Pick’s theorem is a surprising and useful to find the area of a region formed by connecting dots on a grid. The area is simply
A = i + p/2 − 1
where i is the number of dots in the interior and p is the number of dots on the perimeter.
Example
For example, the in the figure below there are 11 black dots on the perimeter and 17 blue dots in the interior.
Therefore Pick’s theorem says the area of the figure is 17 + 11/2 − 1 = 21½.
Intuition
It makes sense that the area would be approximately i if the figure is very large. But why do you need to add half the dots on the perimeter and why do you subtract 1?
Pick’s theorem is simple, but it isn’t obvious. If it were obvious, someone closer to the time of Descartes (1596–1650) would have discovered it. Instead, the theorem was discovered by Georg Alexander Pick in 1899. However, the theorem is fairly obvious for a rectangle, and this post will illustrate that case. For a rectangle, you can easily see why you need to add half the perimeter dots and subtract 1.
Rectangular case
Imagine an m by n rectangular array of dots. If you were to draw a frame around those dots with the corners of the rectangle being exactly between dots, the area would be mn, the number of dots inside the frame.

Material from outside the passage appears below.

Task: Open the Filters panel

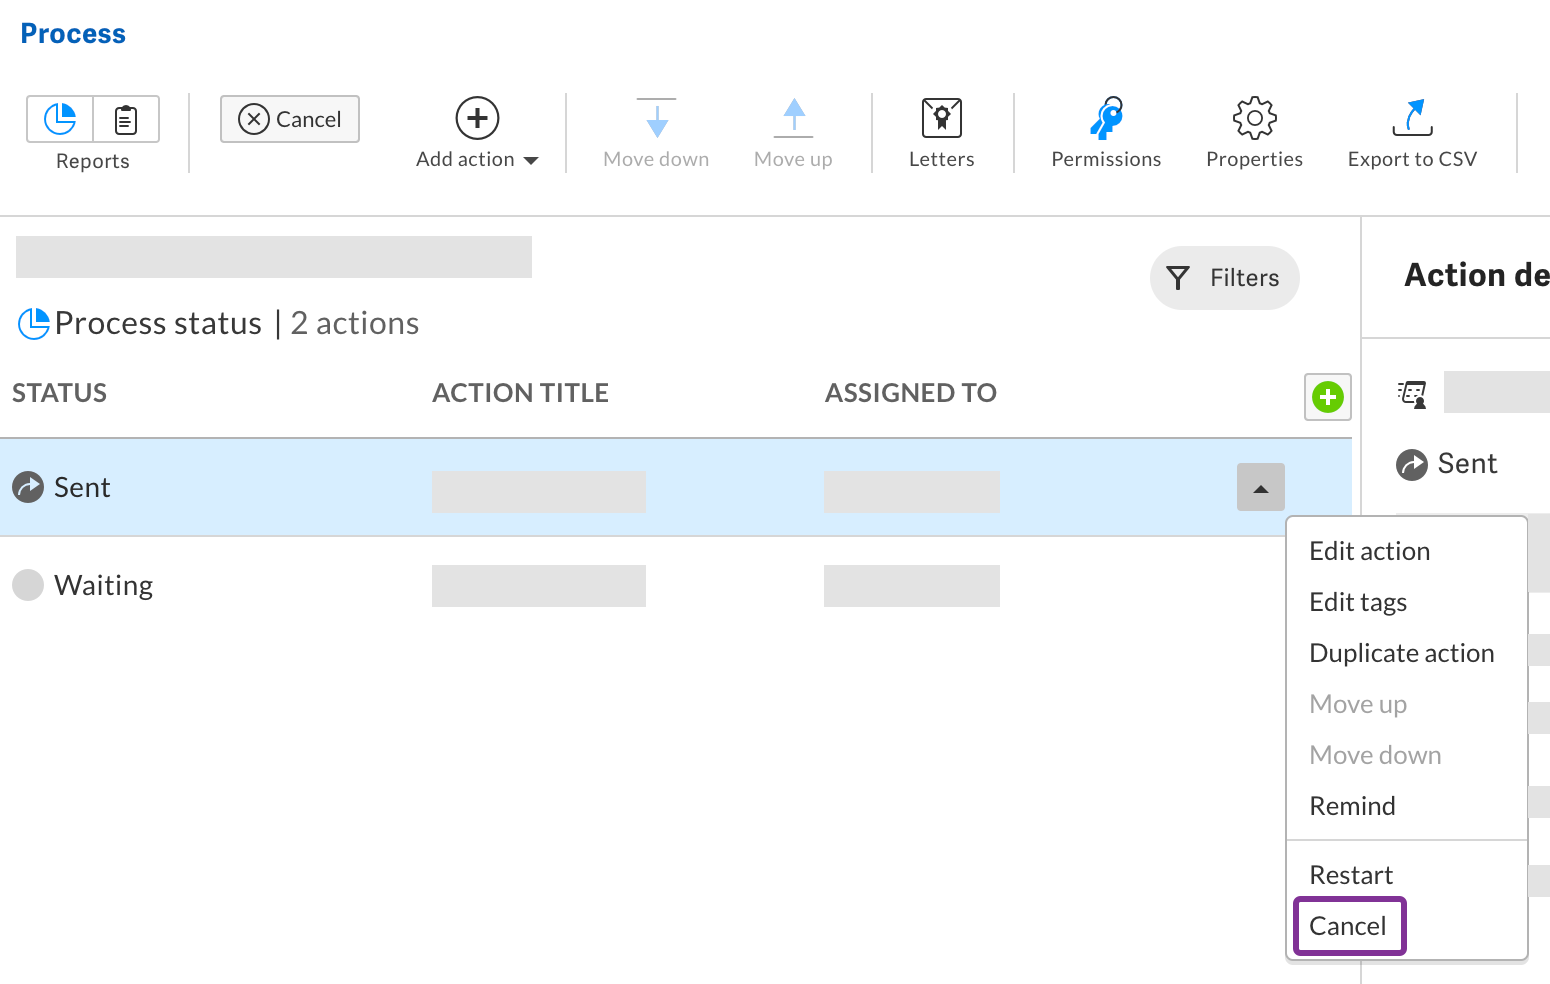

Pick’s theorem does not apply here because the corners of our frame do not lie on the grid. So let’s shift our grid down and to the left so that its corners do lie on the grid.
Now some of our original dots, marked in blue, are on the perimeter of the frame. We could add the number of dots on the perimeter to correct for this, but that would be too much because the blue dots on the perimeter are only on the left and top sides. Each has a reflection on the right and bottom, marked with red dots. So we shouldn’t add all the dots on the perimenter, but only half the dots on the perimeter.
But that still overcounts slightly. There are two dots on the perimeter that do not correspond to a blue dot or to the reflection of a blue dot. These are the hollow circles in the top right and bottom left corners. So when we take half the perimeter, we need to subtract 1 to account for half of this pair of dots.
This doesn’t prove Pick’s theorem in general, but it does prove it for rectangular regions. Even if we can’t see why the formula generalizes to more complicated regions, we can be grateful that it does.